Olivia looked down at the floor as she murmured her thanks, and Harriet had cause, again, to remark on how beauty often seemed an accident of circumstance or feeling.

“Mrs. Truscott?”

“Yes, Olivia?”

“If you don't mind me asking, which of these beds do you use?”

“I sleep in my own, of course.”

“Yes, but I meant…”

“Oh.”

They looked at each other, Harriet chewing her lip. She could not answer the question; she did not want to give offense. Perhaps she had misunderstood.

“Why do you ask?”

“It's just I can't tell, and I do know that sometimes a sheet wants changing afterwards: get to the stains before they set. I do that in my own house, though it means extra work. I'm not carrying tales, but Lily isn't always careful about things.”

“I don't think I follow you. Is there a problem with Lily?”

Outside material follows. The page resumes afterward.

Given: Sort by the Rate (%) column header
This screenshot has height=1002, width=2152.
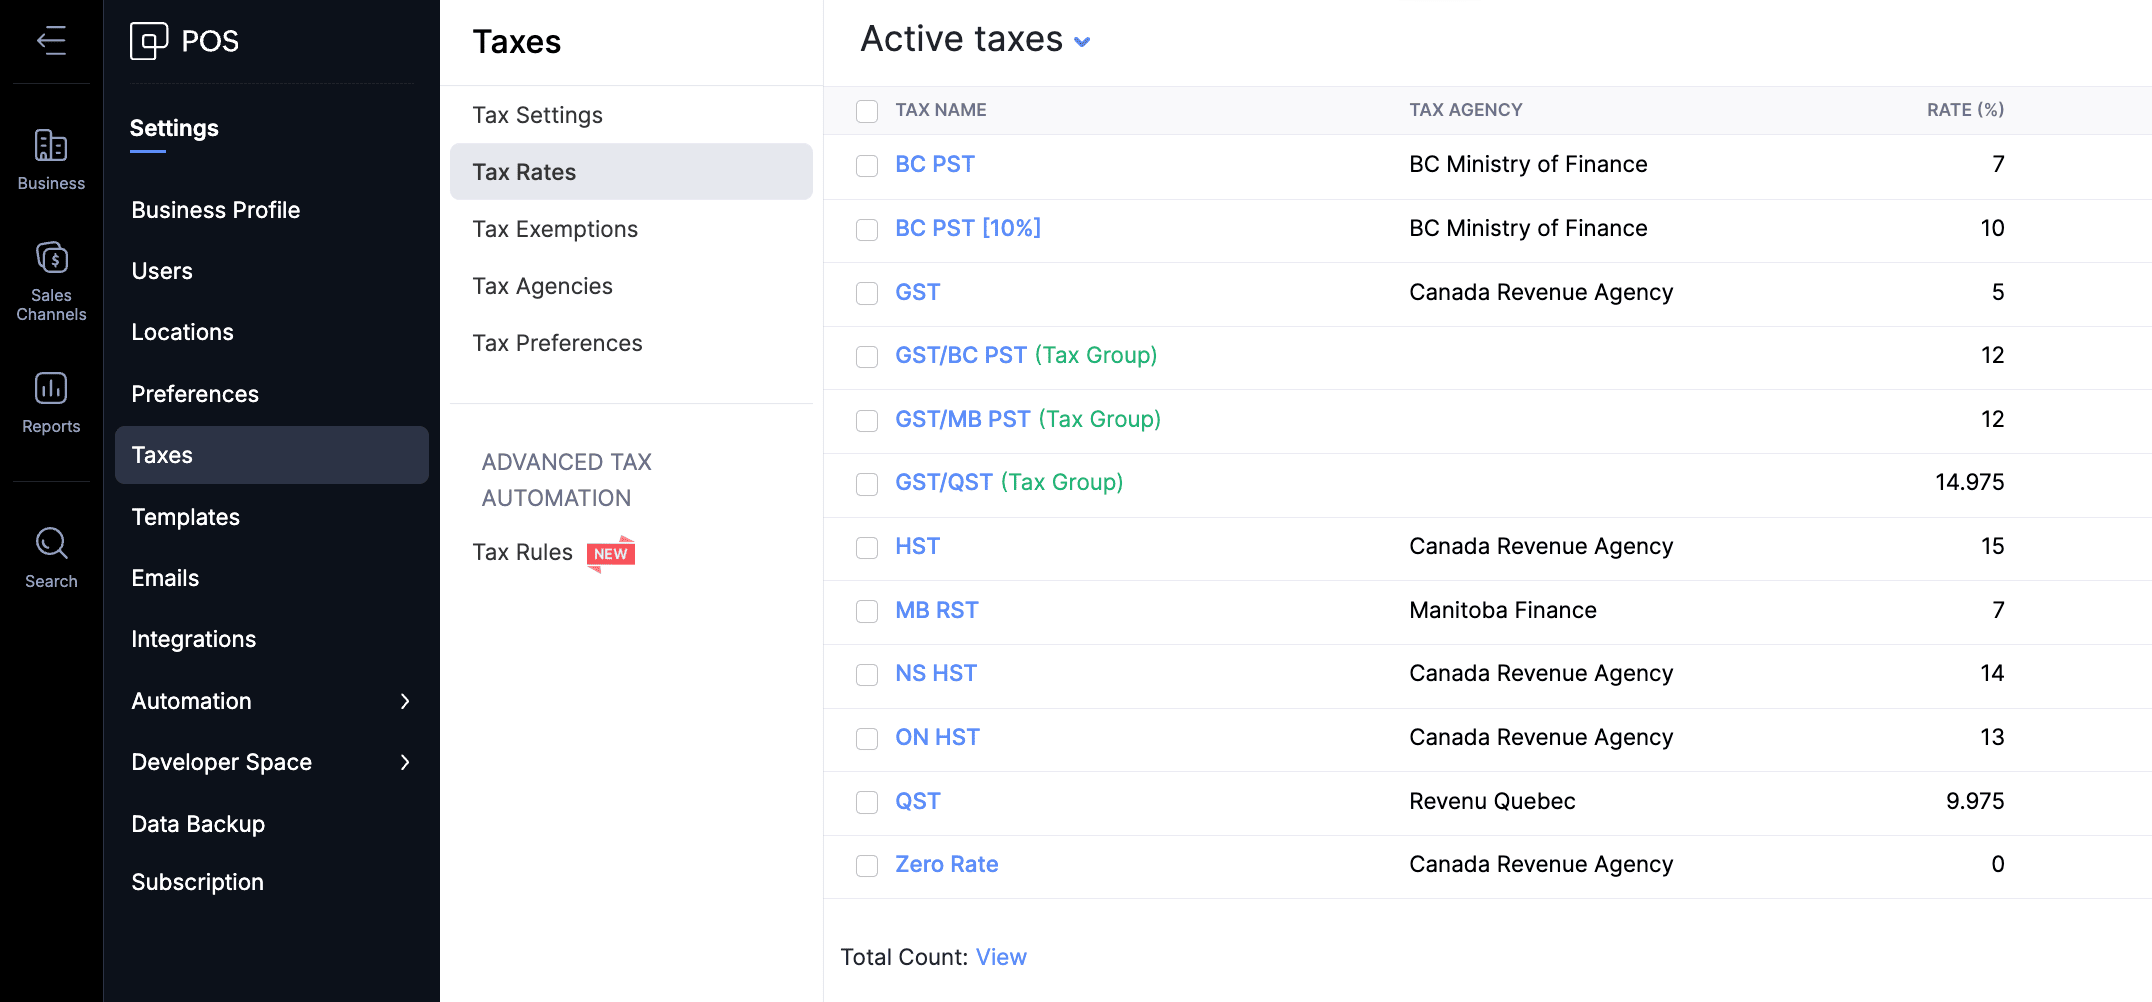Looking at the screenshot, I should coord(1964,110).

“I don't want to start trouble. I just want everything to be right for you, and it's no good my ripping up both beds to see. You have such nice things, and things don't keep themselves unless there's somebody looking after them.”

“Thank you, Olivia. I am sure this is meant kindly, but I cannot…I cannot answer your question. I suppose I shall have to make it clear to Lily when the sheets…when the bed…somehow. Oh.” Harriet took a handkerchief from her pocket, though she was blushing furiously rather than crying.

“I didn't mean to upset you, Mrs. Truscott. It's just that men, like you said, they don't notice things. But a woman does. I do. So if you change your mind, you let me know. It's not that I mind the work.”

She was gone then, and Harriet was left staring at the dressing table. The question she could not bring herself to address had a perfectly clear answer. They had “used” both beds, twice in each one, to be exact, and twice in her bed in Washington. This accounting was memorably simple, the more so because she had dropped the gentlest of hints to her husband that she hoped very much to have children for her father's sake. Fowler had kissed her brow, as if rewarding her bravery, but things hadn't changed much. And there had been the time, too, on their honeymoon, but that didn't count because…well, as Fowler had said, it had been a very strenuous day, walking all those miles to see the great cataract of Niagara from every possible point of view.

She had not known what to expect, though Lucy, given half an opportunity, would surely have told her everything she needed to know and much more besides. She supposed things were “normal” between Fowler and herself, but she could not know for certain. It was pleasant to have him there in her bed, and the scent of fresh talc with the deeper layer of pine tar soap was reassuring. She liked it when he fell asleep afterward, and sometimes they spent the whole of the night together, or at least until he got up to find the bathroom.